▶ **YOUR OBJECTIVE**
Each record is to be copied exactly as written.

▶ **TASK MATERIAL**

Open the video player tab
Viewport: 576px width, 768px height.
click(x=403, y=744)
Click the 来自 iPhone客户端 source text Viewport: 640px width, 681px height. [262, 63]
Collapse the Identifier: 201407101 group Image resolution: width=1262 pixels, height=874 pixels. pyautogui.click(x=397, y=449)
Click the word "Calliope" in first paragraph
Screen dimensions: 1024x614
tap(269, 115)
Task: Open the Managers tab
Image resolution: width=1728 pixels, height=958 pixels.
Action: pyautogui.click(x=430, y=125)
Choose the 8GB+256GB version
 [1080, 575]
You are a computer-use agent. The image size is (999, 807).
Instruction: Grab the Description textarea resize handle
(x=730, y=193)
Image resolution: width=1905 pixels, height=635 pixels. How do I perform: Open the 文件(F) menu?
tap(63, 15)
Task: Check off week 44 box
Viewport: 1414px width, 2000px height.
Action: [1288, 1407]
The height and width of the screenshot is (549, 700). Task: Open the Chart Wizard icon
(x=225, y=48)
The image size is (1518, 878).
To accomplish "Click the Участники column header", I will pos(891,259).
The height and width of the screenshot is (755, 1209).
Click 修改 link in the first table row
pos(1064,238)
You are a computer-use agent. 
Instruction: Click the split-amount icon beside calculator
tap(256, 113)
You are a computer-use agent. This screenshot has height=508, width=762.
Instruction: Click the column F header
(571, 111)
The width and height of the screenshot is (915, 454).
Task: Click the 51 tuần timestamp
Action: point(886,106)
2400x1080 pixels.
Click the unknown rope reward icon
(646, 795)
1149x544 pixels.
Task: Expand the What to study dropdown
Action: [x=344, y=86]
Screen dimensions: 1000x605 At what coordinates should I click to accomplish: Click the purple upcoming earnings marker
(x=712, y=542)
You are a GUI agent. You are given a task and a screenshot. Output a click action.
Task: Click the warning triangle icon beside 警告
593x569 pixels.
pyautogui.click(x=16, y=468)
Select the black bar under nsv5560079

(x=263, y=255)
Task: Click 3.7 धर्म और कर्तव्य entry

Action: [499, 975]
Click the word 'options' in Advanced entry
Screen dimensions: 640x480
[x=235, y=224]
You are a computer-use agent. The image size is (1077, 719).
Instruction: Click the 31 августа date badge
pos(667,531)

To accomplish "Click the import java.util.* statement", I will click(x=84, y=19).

▶ **REPLY TO THE EXERCISE**
Open the video player tab
Viewport: 576px width, 768px height.
click(x=403, y=744)
Click the 来自 iPhone客户端 source text Viewport: 640px width, 681px height. [262, 63]
Collapse the Identifier: 201407101 group Image resolution: width=1262 pixels, height=874 pixels. pyautogui.click(x=397, y=449)
Click the word "Calliope" in first paragraph
Screen dimensions: 1024x614
tap(269, 115)
Task: Open the Managers tab
Image resolution: width=1728 pixels, height=958 pixels.
Action: pyautogui.click(x=430, y=125)
Choose the 8GB+256GB version
 [1080, 575]
You are a computer-use agent. The image size is (999, 807).
Instruction: Grab the Description textarea resize handle
(x=730, y=193)
Image resolution: width=1905 pixels, height=635 pixels. How do I perform: Open the 文件(F) menu?
tap(63, 15)
Task: Check off week 44 box
Viewport: 1414px width, 2000px height.
Action: [1288, 1407]
The height and width of the screenshot is (549, 700). Task: Open the Chart Wizard icon
(x=225, y=48)
The image size is (1518, 878).
To accomplish "Click the Участники column header", I will pos(891,259).
The height and width of the screenshot is (755, 1209).
Click 修改 link in the first table row
pos(1064,238)
You are a computer-use agent. 
Instruction: Click the split-amount icon beside calculator
tap(256, 113)
You are a computer-use agent. This screenshot has height=508, width=762.
Instruction: Click the column F header
(571, 111)
The width and height of the screenshot is (915, 454).
Task: Click the 51 tuần timestamp
Action: point(886,106)
2400x1080 pixels.
Click the unknown rope reward icon
(646, 795)
1149x544 pixels.
Task: Expand the What to study dropdown
Action: [x=344, y=86]
Screen dimensions: 1000x605 At what coordinates should I click to accomplish: Click the purple upcoming earnings marker
(x=712, y=542)
You are a GUI agent. You are given a task and a screenshot. Output a click action.
Task: Click the warning triangle icon beside 警告
593x569 pixels.
pyautogui.click(x=16, y=468)
Select the black bar under nsv5560079

(x=263, y=255)
Task: Click 3.7 धर्म और कर्तव्य entry

Action: [499, 975]
Click the word 'options' in Advanced entry
Screen dimensions: 640x480
[x=235, y=224]
You are a computer-use agent. The image size is (1077, 719).
Instruction: Click the 31 августа date badge
pos(667,531)

To accomplish "Click the import java.util.* statement", I will click(x=84, y=19).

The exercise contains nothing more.